Mother Nature’s Perfect Design
By Nancy September 21st, 2009
My husband and I spent this past weekend on the north shore, camping and hiking and generally renewing our spirits. As avid birdwatchers, we spent the better part of an hour watching an osprey preening itself atop a tree trunk high above the Cascade River. Although I’m no Thoreau, the experience gave me the idea for writing about how nature gives us the perfect designs. Perfect in the way that a stand of trees achieves the principles of design with its unique elements of shape, texture, color, line and form.
Balance: demonstrated in the way the different types of trees are distributed evenly, but randomly, throughout ones sight line
Emphasis: the focal point, especially this time of year, shown in the maple trees that change their colors first, or in the few scattered trees sporting red berries
Rhythm: each element belongs to a unified whole, and the line of trees growing in their repetitive shapes is easy for the eye to follow
Proportion and Scale: from majestic pine to diminutive shrub, each element relates perfectly to it’s outdoor room and to each other
Harmony and Unity: Repeating the types of trees, balancing them throughout, and adding variety accomplishes these last two elements. Too much unity and harmony can be boring; too much variety can be jarring and overwhelming. Think of it this way: a stand of all pines is not as interesting as a forest of many different types of trees.
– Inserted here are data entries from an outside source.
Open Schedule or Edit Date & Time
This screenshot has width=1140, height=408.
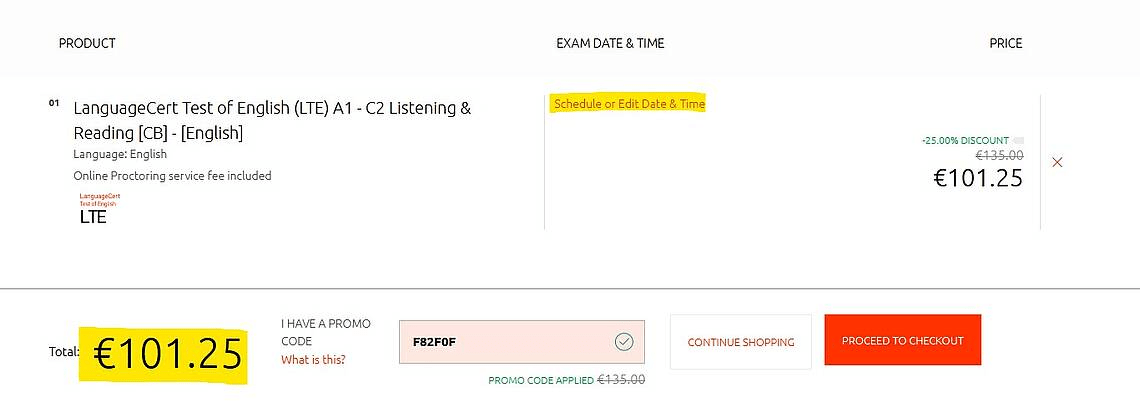629,104
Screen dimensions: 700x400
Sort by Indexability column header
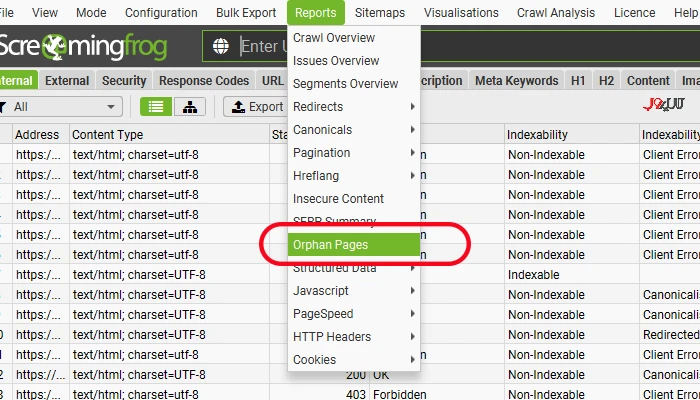pos(537,134)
Design is defined as “the organized arrangement of one or more elements and principles (eg. line color or texture) for a purpose”. I’m sure any forestry person could tell me the scientific reasons why and how the trees are arranged the way they are, but I’d just like to think it was for my visual enjoyment and overall relaxation. Especially when this past weekend had the most perfect weather since the days of Eden.